─── Records for the task ───

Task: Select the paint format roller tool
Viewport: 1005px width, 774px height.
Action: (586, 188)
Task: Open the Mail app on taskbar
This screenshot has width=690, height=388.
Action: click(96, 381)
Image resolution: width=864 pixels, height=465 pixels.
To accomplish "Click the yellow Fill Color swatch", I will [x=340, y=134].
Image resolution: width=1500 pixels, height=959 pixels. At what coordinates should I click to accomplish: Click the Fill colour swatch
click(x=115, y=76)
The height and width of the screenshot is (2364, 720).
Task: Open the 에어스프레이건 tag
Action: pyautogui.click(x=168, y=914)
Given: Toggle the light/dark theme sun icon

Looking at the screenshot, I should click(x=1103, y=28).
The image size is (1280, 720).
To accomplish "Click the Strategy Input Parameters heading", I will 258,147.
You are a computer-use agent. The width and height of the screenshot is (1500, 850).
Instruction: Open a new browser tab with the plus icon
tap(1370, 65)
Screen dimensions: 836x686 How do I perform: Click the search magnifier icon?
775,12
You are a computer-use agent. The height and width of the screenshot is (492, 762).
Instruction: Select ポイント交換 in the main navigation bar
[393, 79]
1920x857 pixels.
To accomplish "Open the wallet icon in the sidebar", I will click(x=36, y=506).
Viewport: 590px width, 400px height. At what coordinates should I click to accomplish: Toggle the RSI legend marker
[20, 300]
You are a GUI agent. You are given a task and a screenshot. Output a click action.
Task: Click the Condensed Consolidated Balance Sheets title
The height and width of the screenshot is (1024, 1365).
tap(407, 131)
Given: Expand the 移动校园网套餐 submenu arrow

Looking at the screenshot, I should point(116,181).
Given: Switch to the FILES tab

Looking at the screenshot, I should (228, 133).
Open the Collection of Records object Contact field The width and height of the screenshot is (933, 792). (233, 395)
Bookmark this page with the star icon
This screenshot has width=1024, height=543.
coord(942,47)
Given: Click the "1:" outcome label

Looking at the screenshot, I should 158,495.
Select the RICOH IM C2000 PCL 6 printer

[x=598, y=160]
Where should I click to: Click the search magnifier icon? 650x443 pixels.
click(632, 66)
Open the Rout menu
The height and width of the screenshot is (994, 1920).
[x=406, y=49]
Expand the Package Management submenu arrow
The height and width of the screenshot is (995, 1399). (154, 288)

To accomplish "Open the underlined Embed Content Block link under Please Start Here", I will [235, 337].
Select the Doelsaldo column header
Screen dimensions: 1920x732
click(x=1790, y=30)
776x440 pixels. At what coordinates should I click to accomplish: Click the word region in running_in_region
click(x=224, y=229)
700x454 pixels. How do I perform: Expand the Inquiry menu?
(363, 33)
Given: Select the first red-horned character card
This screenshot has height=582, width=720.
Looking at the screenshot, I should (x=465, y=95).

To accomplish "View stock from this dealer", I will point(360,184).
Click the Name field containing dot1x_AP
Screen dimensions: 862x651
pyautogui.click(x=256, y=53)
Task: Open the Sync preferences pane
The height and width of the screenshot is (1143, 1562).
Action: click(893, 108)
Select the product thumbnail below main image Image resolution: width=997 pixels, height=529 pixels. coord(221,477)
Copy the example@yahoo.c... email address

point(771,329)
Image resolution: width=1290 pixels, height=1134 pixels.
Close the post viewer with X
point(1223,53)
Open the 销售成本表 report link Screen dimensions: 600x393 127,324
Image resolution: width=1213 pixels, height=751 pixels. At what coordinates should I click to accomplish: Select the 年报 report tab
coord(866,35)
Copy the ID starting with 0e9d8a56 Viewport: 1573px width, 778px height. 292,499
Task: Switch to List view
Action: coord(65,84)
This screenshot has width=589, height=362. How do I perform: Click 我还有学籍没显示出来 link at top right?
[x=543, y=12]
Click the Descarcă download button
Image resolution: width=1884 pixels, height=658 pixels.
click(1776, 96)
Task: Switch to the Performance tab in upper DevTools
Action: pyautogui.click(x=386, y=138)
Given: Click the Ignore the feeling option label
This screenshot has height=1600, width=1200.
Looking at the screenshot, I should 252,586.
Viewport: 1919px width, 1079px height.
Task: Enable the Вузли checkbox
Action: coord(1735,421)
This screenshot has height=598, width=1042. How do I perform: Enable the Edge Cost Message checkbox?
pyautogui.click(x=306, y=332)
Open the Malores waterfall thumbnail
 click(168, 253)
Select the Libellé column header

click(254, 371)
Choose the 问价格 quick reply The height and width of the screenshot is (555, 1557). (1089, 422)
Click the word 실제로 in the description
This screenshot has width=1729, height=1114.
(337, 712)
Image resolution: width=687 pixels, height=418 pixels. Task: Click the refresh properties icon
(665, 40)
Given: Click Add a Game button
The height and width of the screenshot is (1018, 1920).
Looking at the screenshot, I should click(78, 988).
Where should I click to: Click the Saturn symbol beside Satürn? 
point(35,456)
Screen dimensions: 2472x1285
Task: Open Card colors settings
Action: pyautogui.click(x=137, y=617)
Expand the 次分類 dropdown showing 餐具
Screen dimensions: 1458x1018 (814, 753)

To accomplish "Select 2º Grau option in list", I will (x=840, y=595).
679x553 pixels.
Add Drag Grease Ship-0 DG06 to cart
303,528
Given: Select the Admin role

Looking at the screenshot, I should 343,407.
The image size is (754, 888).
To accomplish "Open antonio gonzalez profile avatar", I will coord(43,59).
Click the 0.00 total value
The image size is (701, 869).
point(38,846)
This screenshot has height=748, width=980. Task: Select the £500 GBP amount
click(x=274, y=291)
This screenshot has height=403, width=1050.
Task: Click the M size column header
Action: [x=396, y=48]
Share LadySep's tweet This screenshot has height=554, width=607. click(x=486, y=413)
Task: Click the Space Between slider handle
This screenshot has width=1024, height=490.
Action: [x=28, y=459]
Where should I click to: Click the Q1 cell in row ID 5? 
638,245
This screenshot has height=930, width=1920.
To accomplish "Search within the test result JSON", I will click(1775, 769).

───

Problem
Everything starting at the line containing "Image resolution: width=1290" and ending at the line containing "Choose the 问价格" in the records above should be repeated exactly, and only that.

Response area
Image resolution: width=1290 pixels, height=1134 pixels.
Close the post viewer with X
point(1223,53)
Open the 销售成本表 report link Screen dimensions: 600x393 127,324
Image resolution: width=1213 pixels, height=751 pixels. At what coordinates should I click to accomplish: Select the 年报 report tab
coord(866,35)
Copy the ID starting with 0e9d8a56 Viewport: 1573px width, 778px height. 292,499
Task: Switch to List view
Action: coord(65,84)
This screenshot has width=589, height=362. How do I perform: Click 我还有学籍没显示出来 link at top right?
[x=543, y=12]
Click the Descarcă download button
Image resolution: width=1884 pixels, height=658 pixels.
click(1776, 96)
Task: Switch to the Performance tab in upper DevTools
Action: pyautogui.click(x=386, y=138)
Given: Click the Ignore the feeling option label
This screenshot has height=1600, width=1200.
Looking at the screenshot, I should 252,586.
Viewport: 1919px width, 1079px height.
Task: Enable the Вузли checkbox
Action: coord(1735,421)
This screenshot has height=598, width=1042. How do I perform: Enable the Edge Cost Message checkbox?
pyautogui.click(x=306, y=332)
Open the Malores waterfall thumbnail
 click(168, 253)
Select the Libellé column header

click(254, 371)
Choose the 问价格 quick reply The height and width of the screenshot is (555, 1557). (1089, 422)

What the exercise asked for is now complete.